EXERCISE DETAILS:
Print everything from the line containing "Undo the last operation via toolbar arrow" down to the line containing "click(x=342, y=30)", word for word, and nothing else.

RECORDS SHOWN:
──────────────────────────────
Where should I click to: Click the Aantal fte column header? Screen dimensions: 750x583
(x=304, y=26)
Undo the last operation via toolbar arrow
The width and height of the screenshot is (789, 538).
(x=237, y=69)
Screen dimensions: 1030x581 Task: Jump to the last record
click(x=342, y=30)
──────────────────────────────
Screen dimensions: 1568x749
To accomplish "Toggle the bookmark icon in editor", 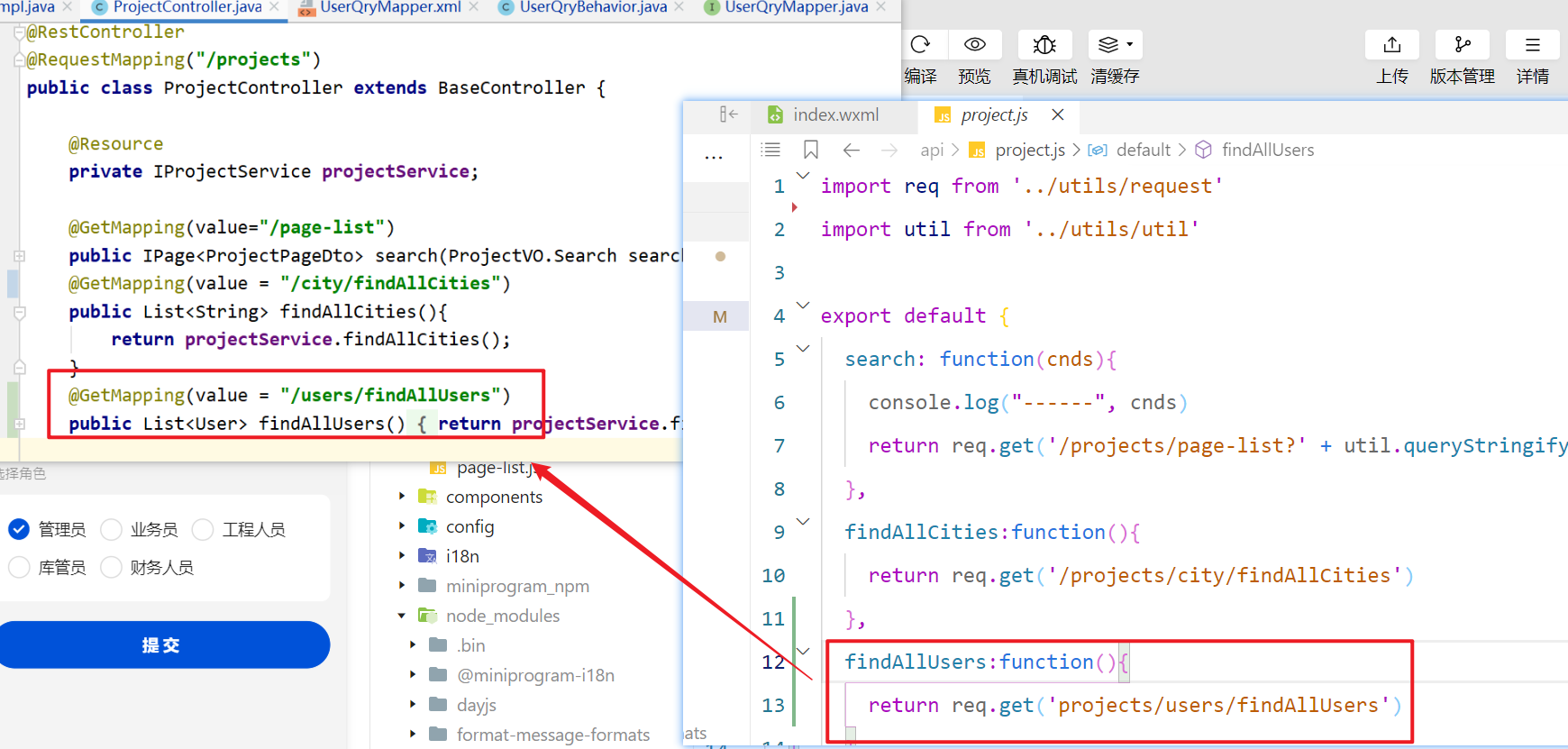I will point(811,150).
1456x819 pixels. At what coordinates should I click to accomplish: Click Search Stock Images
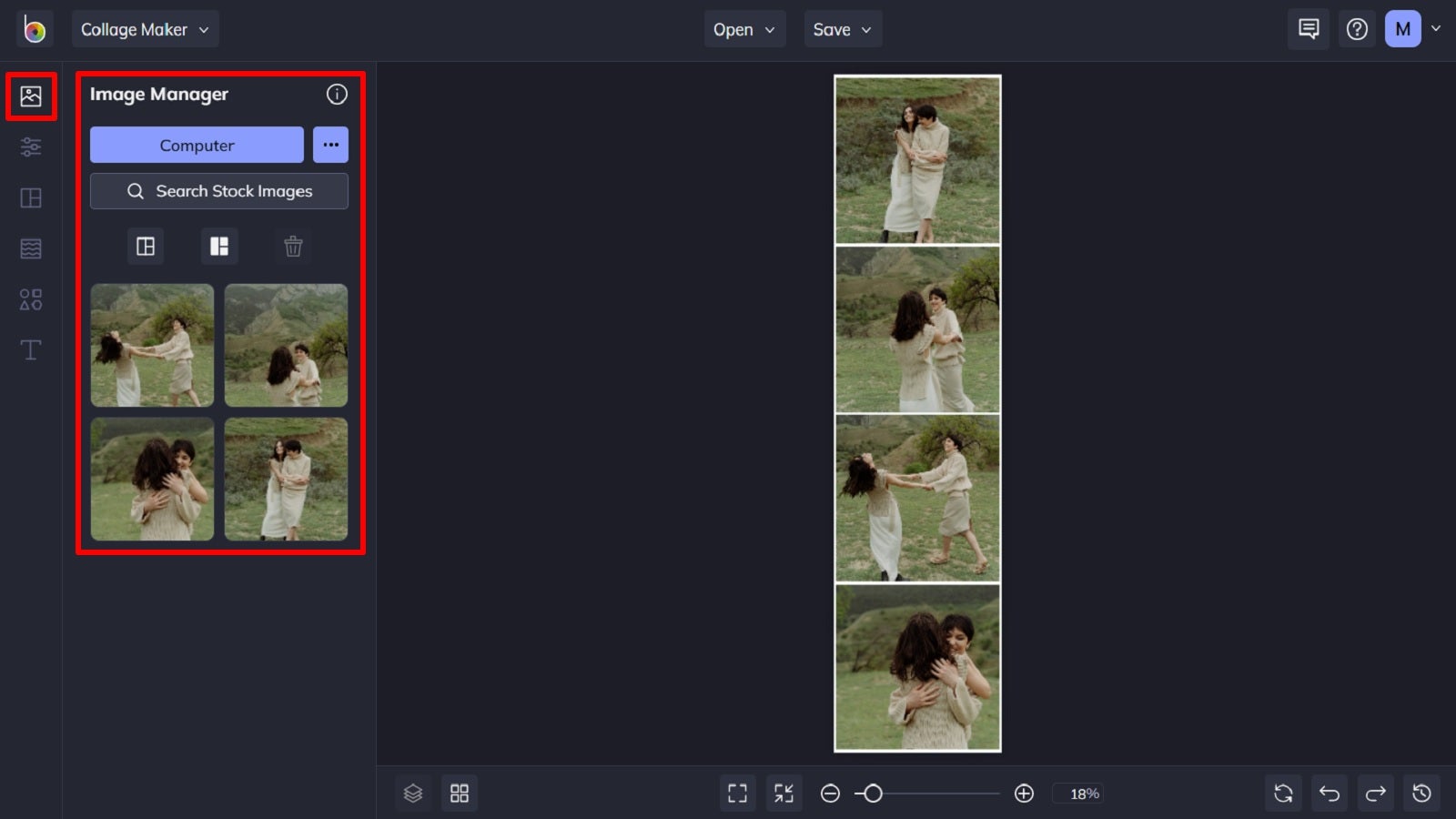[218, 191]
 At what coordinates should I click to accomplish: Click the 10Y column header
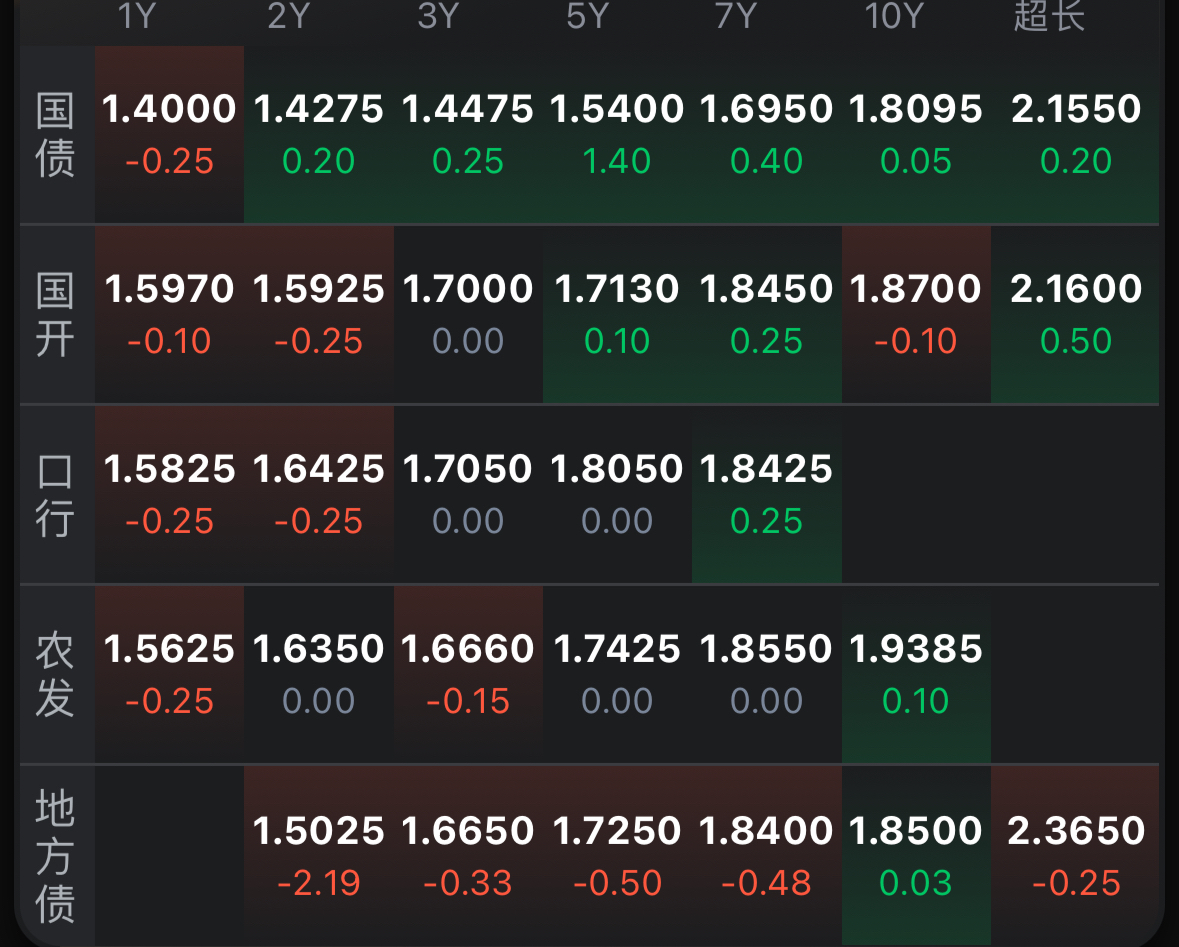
──────────────────────────────
ANSWER TO THIS PROBLEM:
Undo the last operation via toolbar arrow
The width and height of the screenshot is (789, 538).
(x=237, y=69)
Screen dimensions: 1030x581 Task: Jump to the last record
click(x=342, y=30)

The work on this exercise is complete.